* _INSTRUCTIONS FOR THE TASK_: Format each non-blank line of the material below as a row in a Markdown table with two columns, Row and Line. Row holds the row number and Line holds the line.
===== EXERCISE INPUTS =====
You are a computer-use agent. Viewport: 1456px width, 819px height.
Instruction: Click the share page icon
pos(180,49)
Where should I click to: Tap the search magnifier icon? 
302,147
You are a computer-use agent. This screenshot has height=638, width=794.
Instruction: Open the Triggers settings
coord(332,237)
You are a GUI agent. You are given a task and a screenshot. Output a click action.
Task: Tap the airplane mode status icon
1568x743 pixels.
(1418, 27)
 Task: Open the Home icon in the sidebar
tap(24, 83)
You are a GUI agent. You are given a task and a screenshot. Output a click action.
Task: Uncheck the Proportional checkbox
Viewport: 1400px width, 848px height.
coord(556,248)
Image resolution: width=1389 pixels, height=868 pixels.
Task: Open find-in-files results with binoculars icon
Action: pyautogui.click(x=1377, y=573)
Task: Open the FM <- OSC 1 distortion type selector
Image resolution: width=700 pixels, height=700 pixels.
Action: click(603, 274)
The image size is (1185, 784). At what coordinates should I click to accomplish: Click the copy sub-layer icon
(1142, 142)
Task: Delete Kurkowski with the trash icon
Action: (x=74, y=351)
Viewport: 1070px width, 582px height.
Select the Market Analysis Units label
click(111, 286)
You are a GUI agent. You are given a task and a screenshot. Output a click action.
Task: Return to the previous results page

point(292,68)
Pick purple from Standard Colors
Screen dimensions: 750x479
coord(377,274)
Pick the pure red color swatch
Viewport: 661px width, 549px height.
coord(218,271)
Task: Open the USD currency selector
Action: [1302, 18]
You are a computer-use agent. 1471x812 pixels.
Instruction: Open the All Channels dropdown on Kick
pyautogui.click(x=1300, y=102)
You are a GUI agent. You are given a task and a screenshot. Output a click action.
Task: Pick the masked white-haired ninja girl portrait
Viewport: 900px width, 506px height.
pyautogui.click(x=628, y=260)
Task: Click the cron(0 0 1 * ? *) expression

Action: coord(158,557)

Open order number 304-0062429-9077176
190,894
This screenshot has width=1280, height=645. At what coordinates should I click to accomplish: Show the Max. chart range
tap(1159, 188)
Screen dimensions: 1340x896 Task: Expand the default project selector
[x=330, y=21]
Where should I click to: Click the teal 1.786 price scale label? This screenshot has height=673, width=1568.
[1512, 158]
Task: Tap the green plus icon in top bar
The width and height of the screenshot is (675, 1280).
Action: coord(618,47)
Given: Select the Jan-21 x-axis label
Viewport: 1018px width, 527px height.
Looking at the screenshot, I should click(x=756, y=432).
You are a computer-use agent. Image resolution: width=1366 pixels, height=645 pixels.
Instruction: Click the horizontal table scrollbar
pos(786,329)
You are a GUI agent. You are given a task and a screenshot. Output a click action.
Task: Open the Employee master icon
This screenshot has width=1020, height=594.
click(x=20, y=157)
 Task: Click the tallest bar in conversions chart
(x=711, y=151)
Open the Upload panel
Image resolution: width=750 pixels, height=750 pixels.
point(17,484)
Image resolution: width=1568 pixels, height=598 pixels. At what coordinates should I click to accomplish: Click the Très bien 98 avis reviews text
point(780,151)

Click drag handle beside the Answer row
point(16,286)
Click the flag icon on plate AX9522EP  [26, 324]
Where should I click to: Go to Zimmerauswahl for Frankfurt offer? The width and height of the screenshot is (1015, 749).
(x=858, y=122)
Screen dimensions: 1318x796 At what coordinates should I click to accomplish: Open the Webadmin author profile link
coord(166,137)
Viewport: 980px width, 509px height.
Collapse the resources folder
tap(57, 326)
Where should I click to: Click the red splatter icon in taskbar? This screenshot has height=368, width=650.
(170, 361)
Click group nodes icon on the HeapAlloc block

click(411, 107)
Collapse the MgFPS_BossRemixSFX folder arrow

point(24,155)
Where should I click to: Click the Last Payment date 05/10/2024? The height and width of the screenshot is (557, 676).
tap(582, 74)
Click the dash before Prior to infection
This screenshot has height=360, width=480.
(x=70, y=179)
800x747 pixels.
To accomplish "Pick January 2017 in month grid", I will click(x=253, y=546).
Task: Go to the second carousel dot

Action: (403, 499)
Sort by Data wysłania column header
=====
* _ANSWER TO THE TASK_:
| Row | Line |
|---|---|
| 1 | You are a computer-use agent. Viewport: 1456px width, 819px height. |
| 2 | Instruction: Click the share page icon |
| 3 | pos(180,49) |
| 4 | Where should I click to: Tap the search magnifier icon?  |
| 5 | 302,147 |
| 6 | You are a computer-use agent. This screenshot has height=638, width=794. |
| 7 | Instruction: Open the Triggers settings |
| 8 | coord(332,237) |
| 9 | You are a GUI agent. You are given a task and a screenshot. Output a click action. |
| 10 | Task: Tap the airplane mode status icon |
| 11 | 1568x743 pixels. |
| 12 | (1418, 27) |
| 13 |  Task: Open the Home icon in the sidebar |
| 14 | tap(24, 83) |
| 15 | You are a GUI agent. You are given a task and a screenshot. Output a click action. |
| 16 | Task: Uncheck the Proportional checkbox |
| 17 | Viewport: 1400px width, 848px height. |
| 18 | coord(556,248) |
| 19 | Image resolution: width=1389 pixels, height=868 pixels. |
| 20 | Task: Open find-in-files results with binoculars icon |
| 21 | Action: pyautogui.click(x=1377, y=573) |
| 22 | Task: Open the FM <- OSC 1 distortion type selector |
| 23 | Image resolution: width=700 pixels, height=700 pixels. |
| 24 | Action: click(603, 274) |
| 25 | The image size is (1185, 784). At what coordinates should I click to accomplish: Click the copy sub-layer icon |
| 26 | (1142, 142) |
| 27 | Task: Delete Kurkowski with the trash icon |
| 28 | Action: (x=74, y=351) |
| 29 | Viewport: 1070px width, 582px height. |
| 30 | Select the Market Analysis Units label |
| 31 | click(111, 286) |
| 32 | You are a GUI agent. You are given a task and a screenshot. Output a click action. |
| 33 | Task: Return to the previous results page |
| 34 | point(292,68) |
| 35 | Pick purple from Standard Colors |
| 36 | Screen dimensions: 750x479 |
| 37 | coord(377,274) |
| 38 | Pick the pure red color swatch |
| 39 | Viewport: 661px width, 549px height. |
| 40 | coord(218,271) |
| 41 | Task: Open the USD currency selector |
| 42 | Action: [1302, 18] |
| 43 | You are a computer-use agent. 1471x812 pixels. |
| 44 | Instruction: Open the All Channels dropdown on Kick |
| 45 | pyautogui.click(x=1300, y=102) |
| 46 | You are a GUI agent. You are given a task and a screenshot. Output a click action. |
| 47 | Task: Pick the masked white-haired ninja girl portrait |
| 48 | Viewport: 900px width, 506px height. |
| 49 | pyautogui.click(x=628, y=260) |
| 50 | Task: Click the cron(0 0 1 * ? *) expression |
| 51 | Action: coord(158,557) |
| 52 | Open order number 304-0062429-9077176 |
| 53 | 190,894 |
| 54 | This screenshot has width=1280, height=645. At what coordinates should I click to accomplish: Show the Max. chart range |
| 55 | tap(1159, 188) |
| 56 | Screen dimensions: 1340x896 Task: Expand the default project selector |
| 57 | [x=330, y=21] |
| 58 | Where should I click to: Click the teal 1.786 price scale label? This screenshot has height=673, width=1568. |
| 59 | [1512, 158] |
| 60 | Task: Tap the green plus icon in top bar |
| 61 | The width and height of the screenshot is (675, 1280). |
| 62 | Action: coord(618,47) |
| 63 | Given: Select the Jan-21 x-axis label |
| 64 | Viewport: 1018px width, 527px height. |
| 65 | Looking at the screenshot, I should click(x=756, y=432). |
| 66 | You are a computer-use agent. Image resolution: width=1366 pixels, height=645 pixels. |
| 67 | Instruction: Click the horizontal table scrollbar |
| 68 | pos(786,329) |
| 69 | You are a GUI agent. You are given a task and a screenshot. Output a click action. |
| 70 | Task: Open the Employee master icon |
| 71 | This screenshot has width=1020, height=594. |
| 72 | click(x=20, y=157) |
| 73 |  Task: Click the tallest bar in conversions chart |
| 74 | (x=711, y=151) |
| 75 | Open the Upload panel |
| 76 | Image resolution: width=750 pixels, height=750 pixels. |
| 77 | point(17,484) |
| 78 | Image resolution: width=1568 pixels, height=598 pixels. At what coordinates should I click to accomplish: Click the Très bien 98 avis reviews text |
| 79 | point(780,151) |
| 80 | Click drag handle beside the Answer row |
| 81 | point(16,286) |
| 82 | Click the flag icon on plate AX9522EP  [26, 324] |
| 83 | Where should I click to: Go to Zimmerauswahl for Frankfurt offer? The width and height of the screenshot is (1015, 749). |
| 84 | (x=858, y=122) |
| 85 | Screen dimensions: 1318x796 At what coordinates should I click to accomplish: Open the Webadmin author profile link |
| 86 | coord(166,137) |
| 87 | Viewport: 980px width, 509px height. |
| 88 | Collapse the resources folder |
| 89 | tap(57, 326) |
| 90 | Where should I click to: Click the red splatter icon in taskbar? This screenshot has height=368, width=650. |
| 91 | (170, 361) |
| 92 | Click group nodes icon on the HeapAlloc block |
| 93 | click(411, 107) |
| 94 | Collapse the MgFPS_BossRemixSFX folder arrow |
| 95 | point(24,155) |
| 96 | Where should I click to: Click the Last Payment date 05/10/2024? The height and width of the screenshot is (557, 676). |
| 97 | tap(582, 74) |
| 98 | Click the dash before Prior to infection |
| 99 | This screenshot has height=360, width=480. |
| 100 | (x=70, y=179) |
| 101 | 800x747 pixels. |
| 102 | To accomplish "Pick January 2017 in month grid", I will click(x=253, y=546). |
| 103 | Task: Go to the second carousel dot |
| 104 | Action: (403, 499) |
| 105 | Sort by Data wysłania column header |